The summer solstice returns and with it the beginning of the annual Yulin dog meat festival. Predictably there are individual and groups of self proclaimed dog and animal lovers angrily up in arms in protest.
In spring this year Hong Kong University presented four talks on When Animals Meet Humans. The third of these talks was on Animal Laws. Two speakers were able to approach the subject from different but very interesting angles:-
* Amanda Whitfort, Associate Professor, Faculty of Law, HKU
* Dr Fiona Woodhouse, Deputy Director (Welfare), Society for Prevention of Cruelty to Animals (SPCA)
Both speakers were well worth listening to. The talk was supported with numerous unsurprisingly grim photographic images of neglect and other cruelty to animals used as pets and companions. Applicable now to the context of Yulin, Professor Whitfort made the point that in mainland China there is no animal cruelty legislation. The salient point of the talk though (for me) was one made by Dr Woodhouse. She touched on speciesism and the reasons why it exists:-
* sliding scale of morality
This was too much to resist. Come the Q&A session at the end of the talk, the right hand went up in the air to attract the speakers’ attention.
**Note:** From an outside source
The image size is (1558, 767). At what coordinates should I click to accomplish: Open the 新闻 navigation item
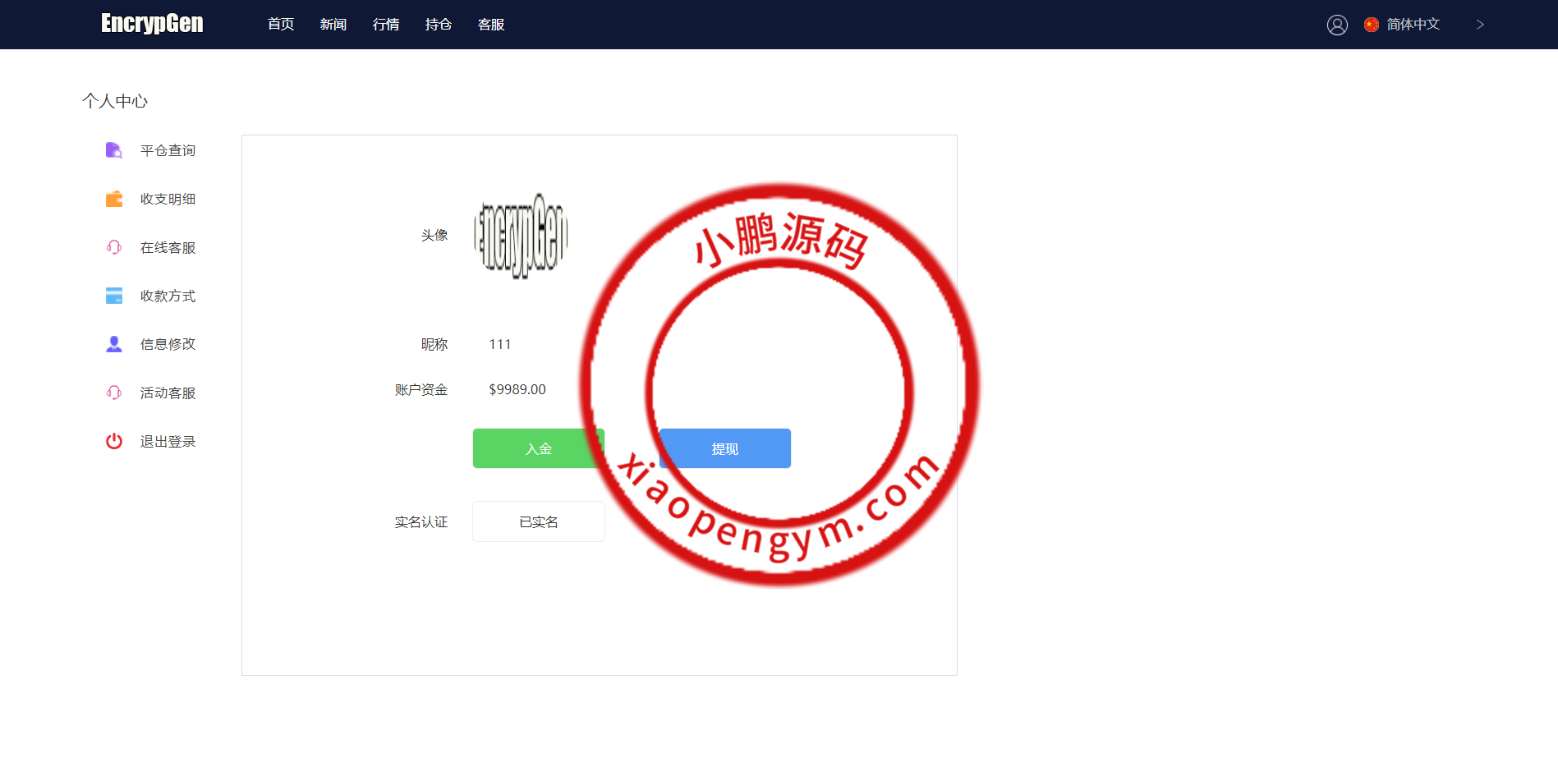(x=333, y=25)
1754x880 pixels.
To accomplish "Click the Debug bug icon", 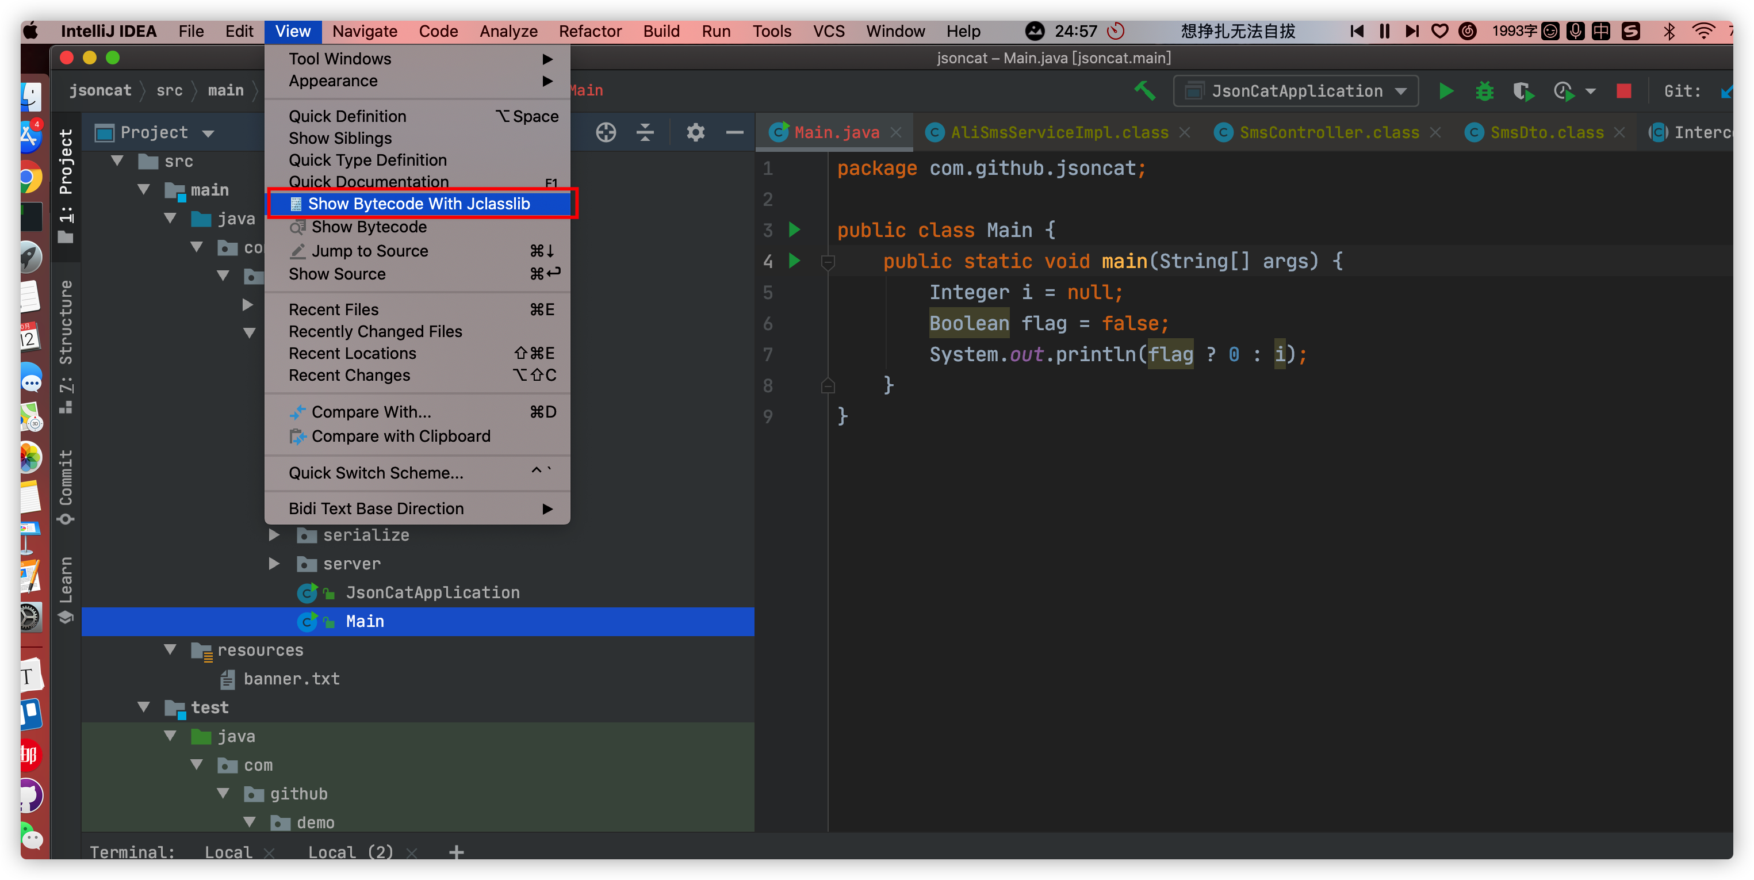I will [x=1484, y=91].
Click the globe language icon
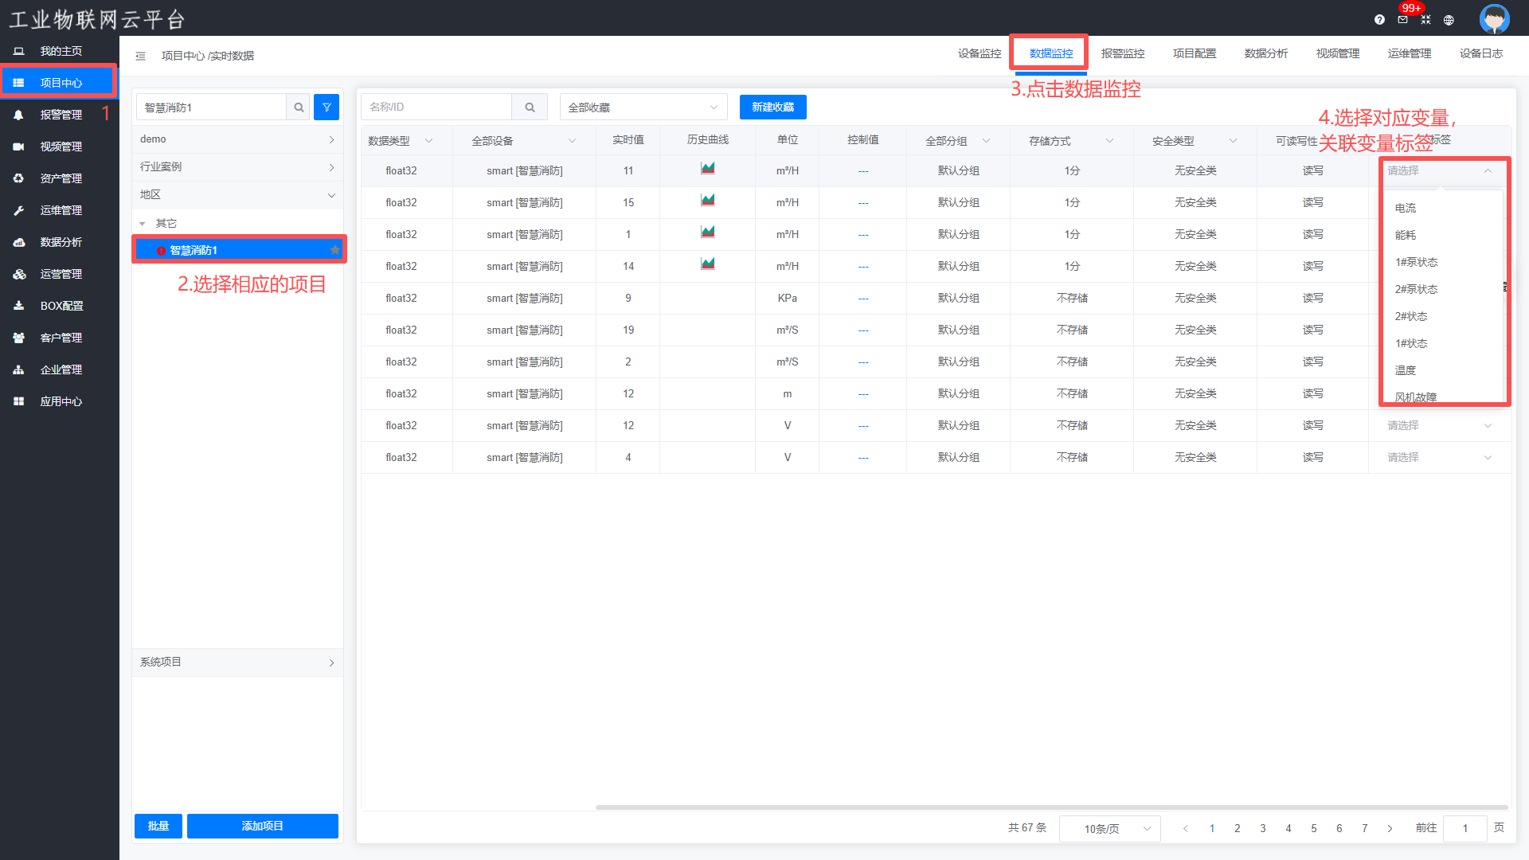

Two questions were then directed at the room of 50+ people:-
1) How many people in the room felt images shown during the talks were of unacceptable levels of animal cruelty?
Literally every person in the room raised a hand (the point of specifically looking was done to see if anyone hadn’t raised a hand).
2) How many people in the room are vegan?
This time there were only five hands raised. A perfect example of the sliding scale of morality mentioned by Dr Woodhouse. And so that brings us to Yulin. Numerous people speak out against the eating of dogs in Yulin. Millions sign petitions. Many such people gleefully tuck into slaughtered produce fresh from the animal agriculture conveyor belt of death. People salivatingly wolf into produce such as cheese and eggs that keep animal agriculture profitable (the beef and dairy industry are one and the same, the chicken and egg industry are one and the same). People righteously speak about the appalling treatment of dogs in Yulin prior to their horrific death. Do all these people genuinely believe life as a slave to industrial agriculture is pleasant?
Its easy for anyone to sign an online petition in a moment. Publishing a hashtag with indignation on facebook or twitter takes no longer. Its much less convenient to make the effort to consciously target removing animal products from your lifestyle. If you have or you are considering protesting (online or otherwise) about Yulin, give yourself some food for thought; Click here to watch Earthlings then see what you think.
Of course there’s the sliding scale of morality for those who prefer.